-------- Records for processing

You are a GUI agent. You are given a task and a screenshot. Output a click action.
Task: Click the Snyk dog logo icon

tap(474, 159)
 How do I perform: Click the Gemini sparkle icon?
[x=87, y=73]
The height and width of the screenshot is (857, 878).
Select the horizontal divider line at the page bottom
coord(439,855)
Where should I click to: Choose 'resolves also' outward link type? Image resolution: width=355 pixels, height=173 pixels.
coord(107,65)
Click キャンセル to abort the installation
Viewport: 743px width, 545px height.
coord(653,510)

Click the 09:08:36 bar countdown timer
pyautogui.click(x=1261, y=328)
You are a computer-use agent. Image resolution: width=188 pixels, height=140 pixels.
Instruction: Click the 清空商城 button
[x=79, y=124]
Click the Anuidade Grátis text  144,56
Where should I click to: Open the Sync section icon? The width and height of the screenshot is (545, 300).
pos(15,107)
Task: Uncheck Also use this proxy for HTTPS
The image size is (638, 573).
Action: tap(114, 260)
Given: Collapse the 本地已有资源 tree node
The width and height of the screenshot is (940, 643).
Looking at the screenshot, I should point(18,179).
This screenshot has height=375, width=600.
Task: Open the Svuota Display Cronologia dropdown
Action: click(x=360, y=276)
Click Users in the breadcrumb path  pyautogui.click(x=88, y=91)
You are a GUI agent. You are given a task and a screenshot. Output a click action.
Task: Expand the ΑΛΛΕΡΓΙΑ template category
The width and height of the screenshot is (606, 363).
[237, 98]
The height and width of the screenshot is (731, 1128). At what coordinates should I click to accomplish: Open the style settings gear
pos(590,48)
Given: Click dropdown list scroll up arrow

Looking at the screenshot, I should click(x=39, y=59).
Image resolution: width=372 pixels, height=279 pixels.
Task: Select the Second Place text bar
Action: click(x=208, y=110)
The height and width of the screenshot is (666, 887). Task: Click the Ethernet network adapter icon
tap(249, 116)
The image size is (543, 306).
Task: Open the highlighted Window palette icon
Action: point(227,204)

----------------

Exercise instructions: The records above must be transcribed line for line, exactly.

Exercise result:
You are a GUI agent. You are given a task and a screenshot. Output a click action.
Task: Click the Snyk dog logo icon

tap(474, 159)
 How do I perform: Click the Gemini sparkle icon?
[x=87, y=73]
The height and width of the screenshot is (857, 878).
Select the horizontal divider line at the page bottom
coord(439,855)
Where should I click to: Choose 'resolves also' outward link type? Image resolution: width=355 pixels, height=173 pixels.
coord(107,65)
Click キャンセル to abort the installation
Viewport: 743px width, 545px height.
coord(653,510)

Click the 09:08:36 bar countdown timer
pyautogui.click(x=1261, y=328)
You are a computer-use agent. Image resolution: width=188 pixels, height=140 pixels.
Instruction: Click the 清空商城 button
[x=79, y=124]
Click the Anuidade Grátis text  144,56
Where should I click to: Open the Sync section icon? The width and height of the screenshot is (545, 300).
pos(15,107)
Task: Uncheck Also use this proxy for HTTPS
The image size is (638, 573).
Action: tap(114, 260)
Given: Collapse the 本地已有资源 tree node
The width and height of the screenshot is (940, 643).
Looking at the screenshot, I should point(18,179).
This screenshot has height=375, width=600.
Task: Open the Svuota Display Cronologia dropdown
Action: click(x=360, y=276)
Click Users in the breadcrumb path  pyautogui.click(x=88, y=91)
You are a GUI agent. You are given a task and a screenshot. Output a click action.
Task: Expand the ΑΛΛΕΡΓΙΑ template category
The width and height of the screenshot is (606, 363).
[237, 98]
The height and width of the screenshot is (731, 1128). At what coordinates should I click to accomplish: Open the style settings gear
pos(590,48)
Given: Click dropdown list scroll up arrow

Looking at the screenshot, I should click(x=39, y=59).
Image resolution: width=372 pixels, height=279 pixels.
Task: Select the Second Place text bar
Action: click(x=208, y=110)
The height and width of the screenshot is (666, 887). Task: Click the Ethernet network adapter icon
tap(249, 116)
The image size is (543, 306).
Task: Open the highlighted Window palette icon
Action: point(227,204)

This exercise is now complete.